Comment reconnaître les pommiers et poiriers sauvages ?

Thierry Lamant

Il existe en France, quatre espèces de poiriers autochtones et une seule de pommier.
 

Fleurs de Malus sylvestris - © L. Lévêque

Fleurs de Malus sylvestris - © L. Lévêque
 

Le pommier commun (Malus sylvestris Mill.) est visible sur l’ensemble de notre territoire quoique plus rare en région méditerranéenne, mais à l’instar des autres fruitiers, toujours disséminé ou en petits groupes. Il se rencontre de l’étage collinéen et jusqu’à 1400 m d’altitude à l’étage montagnard. En dehors de nos frontières, on le rencontre dans toute l’Europe sauf dans sa partie la plus septentrionale et jusqu’en Afrique du Nord ainsi que dans l’Ouest et le Sud-Ouest du continent asiatique.
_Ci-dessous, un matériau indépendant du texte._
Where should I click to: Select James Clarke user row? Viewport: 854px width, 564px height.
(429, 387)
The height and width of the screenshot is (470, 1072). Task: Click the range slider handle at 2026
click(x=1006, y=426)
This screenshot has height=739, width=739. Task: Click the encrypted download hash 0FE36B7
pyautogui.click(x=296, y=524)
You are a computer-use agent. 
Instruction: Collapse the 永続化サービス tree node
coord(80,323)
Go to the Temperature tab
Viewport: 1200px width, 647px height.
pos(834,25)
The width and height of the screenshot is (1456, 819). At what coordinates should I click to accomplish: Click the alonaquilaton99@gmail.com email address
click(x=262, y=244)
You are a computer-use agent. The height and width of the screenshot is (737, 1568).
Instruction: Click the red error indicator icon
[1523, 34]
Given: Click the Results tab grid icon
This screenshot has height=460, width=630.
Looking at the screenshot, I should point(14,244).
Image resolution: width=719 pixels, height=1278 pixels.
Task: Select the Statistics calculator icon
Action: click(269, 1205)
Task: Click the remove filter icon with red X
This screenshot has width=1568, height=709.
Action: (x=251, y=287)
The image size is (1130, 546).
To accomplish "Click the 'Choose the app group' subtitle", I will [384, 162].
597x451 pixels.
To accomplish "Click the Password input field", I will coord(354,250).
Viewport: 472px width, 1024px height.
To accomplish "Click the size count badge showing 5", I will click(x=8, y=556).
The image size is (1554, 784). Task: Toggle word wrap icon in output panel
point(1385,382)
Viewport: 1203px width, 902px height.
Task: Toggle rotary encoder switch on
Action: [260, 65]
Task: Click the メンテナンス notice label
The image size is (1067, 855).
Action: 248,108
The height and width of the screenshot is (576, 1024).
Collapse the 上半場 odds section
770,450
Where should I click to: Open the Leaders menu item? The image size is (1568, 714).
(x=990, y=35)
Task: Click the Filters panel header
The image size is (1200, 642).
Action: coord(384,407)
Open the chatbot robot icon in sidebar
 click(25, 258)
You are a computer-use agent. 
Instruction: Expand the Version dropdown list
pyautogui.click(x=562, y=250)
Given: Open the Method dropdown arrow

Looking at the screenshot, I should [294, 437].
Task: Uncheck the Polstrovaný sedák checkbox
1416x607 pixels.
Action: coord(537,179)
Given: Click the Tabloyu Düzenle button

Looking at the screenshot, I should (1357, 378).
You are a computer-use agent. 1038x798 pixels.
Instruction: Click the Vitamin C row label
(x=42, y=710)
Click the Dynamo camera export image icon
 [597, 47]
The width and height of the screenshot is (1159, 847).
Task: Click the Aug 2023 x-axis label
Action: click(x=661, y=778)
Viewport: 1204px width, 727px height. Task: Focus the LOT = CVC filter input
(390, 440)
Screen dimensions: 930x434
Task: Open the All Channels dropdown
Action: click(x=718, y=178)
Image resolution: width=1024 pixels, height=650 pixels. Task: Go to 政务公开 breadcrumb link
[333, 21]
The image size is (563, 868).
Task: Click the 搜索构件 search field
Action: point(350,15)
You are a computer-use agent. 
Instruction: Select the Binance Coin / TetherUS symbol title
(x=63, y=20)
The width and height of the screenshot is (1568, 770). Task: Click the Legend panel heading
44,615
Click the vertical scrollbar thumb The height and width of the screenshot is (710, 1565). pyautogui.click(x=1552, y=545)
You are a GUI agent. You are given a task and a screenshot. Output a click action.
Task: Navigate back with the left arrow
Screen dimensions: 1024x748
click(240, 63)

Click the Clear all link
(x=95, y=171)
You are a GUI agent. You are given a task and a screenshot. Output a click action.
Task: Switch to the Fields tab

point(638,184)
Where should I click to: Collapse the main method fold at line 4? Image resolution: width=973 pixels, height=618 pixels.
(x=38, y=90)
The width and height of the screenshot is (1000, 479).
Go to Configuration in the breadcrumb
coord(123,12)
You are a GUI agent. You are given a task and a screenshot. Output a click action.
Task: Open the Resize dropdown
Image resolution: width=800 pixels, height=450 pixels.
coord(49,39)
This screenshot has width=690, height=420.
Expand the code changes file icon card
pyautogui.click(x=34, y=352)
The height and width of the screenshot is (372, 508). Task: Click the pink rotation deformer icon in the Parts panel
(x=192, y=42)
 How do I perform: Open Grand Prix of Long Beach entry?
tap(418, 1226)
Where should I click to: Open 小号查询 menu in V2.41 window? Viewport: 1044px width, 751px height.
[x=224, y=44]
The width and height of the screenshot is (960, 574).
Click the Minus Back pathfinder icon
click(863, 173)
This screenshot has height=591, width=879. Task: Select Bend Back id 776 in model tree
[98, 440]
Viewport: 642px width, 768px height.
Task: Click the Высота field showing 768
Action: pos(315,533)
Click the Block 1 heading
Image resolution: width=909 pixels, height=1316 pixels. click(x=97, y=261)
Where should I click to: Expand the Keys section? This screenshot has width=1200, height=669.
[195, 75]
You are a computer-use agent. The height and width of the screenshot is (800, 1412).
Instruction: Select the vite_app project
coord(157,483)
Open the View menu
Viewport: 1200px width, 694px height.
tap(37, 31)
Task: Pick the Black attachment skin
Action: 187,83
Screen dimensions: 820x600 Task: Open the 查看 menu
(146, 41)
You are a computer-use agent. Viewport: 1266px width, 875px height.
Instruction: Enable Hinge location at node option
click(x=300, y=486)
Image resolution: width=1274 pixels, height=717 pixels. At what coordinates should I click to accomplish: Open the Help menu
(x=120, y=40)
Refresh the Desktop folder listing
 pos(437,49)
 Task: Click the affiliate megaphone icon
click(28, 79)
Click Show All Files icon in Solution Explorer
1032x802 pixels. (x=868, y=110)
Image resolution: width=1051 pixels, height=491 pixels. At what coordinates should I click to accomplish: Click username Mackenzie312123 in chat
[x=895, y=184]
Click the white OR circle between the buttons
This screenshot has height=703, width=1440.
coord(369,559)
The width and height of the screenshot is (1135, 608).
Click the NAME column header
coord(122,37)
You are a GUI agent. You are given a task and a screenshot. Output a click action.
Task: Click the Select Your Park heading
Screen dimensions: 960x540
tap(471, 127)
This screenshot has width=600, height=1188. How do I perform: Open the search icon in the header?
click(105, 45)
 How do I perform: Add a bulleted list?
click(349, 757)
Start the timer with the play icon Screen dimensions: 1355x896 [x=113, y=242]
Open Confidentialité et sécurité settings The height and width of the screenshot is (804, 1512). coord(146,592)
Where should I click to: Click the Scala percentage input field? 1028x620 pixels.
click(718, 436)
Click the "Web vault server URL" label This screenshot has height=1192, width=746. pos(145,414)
Malus sylvestris est une espèce héliophile qui préfère les milieux ouverts et les lisières. Elle tolère l’ombre mais sa croissance est alors très lente et comme tous les fruitiers dans de telles conditions, il ne fructifie quasiment pas. Il se développe sur matériaux alluviaux, limoneux et argileux, qu’ils soient purs ou caillouteux et de pH assez varié, de préférence basique. Sa longévité est comprise entre 70 et 100 ans.

 

Malus sylvestris - © R. Trembleau Malus sylvestris - © R. Trembleau Malus sylvestris - © R. Trembleau Malus sylvestris - © R. Trembleau

 

Pour ce qui concerne les poiriers, il existe une espèce spécifique du climat méditerranéen, Pyrus amygdaliformis Vill., dont les feuilles rappellent celles de l’amandier (Prunus amygdalus Stokes). Il vit jusqu’à 1700 m d’altitude dans la majeure partie de l’arc méditerranéen et notamment en Corse. C’est un petit arbre héliophile qui pousse sur sols d’origine calcaire, décarbonatés ou non et sur terres siliceuses. Sa longévité est d’au moins un siècle.


Pyrus pyraster Borkh.

est pratiquement visible sur l’ensemble du territoire national (Pyrénées, Corse, Nord des Alpes et du Jura exclus) mais pas au-delà de 1600 m d’altitude en France. Son aire naturelle est vaste puisqu’on le rencontre de l’Ouest de la péninsule ibérique jusqu’en Ukraine ; à l’Est de l’Irak et jusqu’au Nord de l’Iran en passant par l’Italie, le Nord de la Grèce et de la Turquie. Sa limite septentrionale est le Sud des Pays Baltes. Enfin, c’est une espèce thermophile et héliophile mais qui tolère la mi-ombre et qui vit sur sols secs à très frais qu’ils soient argileux ou limoneux et plus ou moins caillouteux. Sa longévité est estimée à plusieurs siècles.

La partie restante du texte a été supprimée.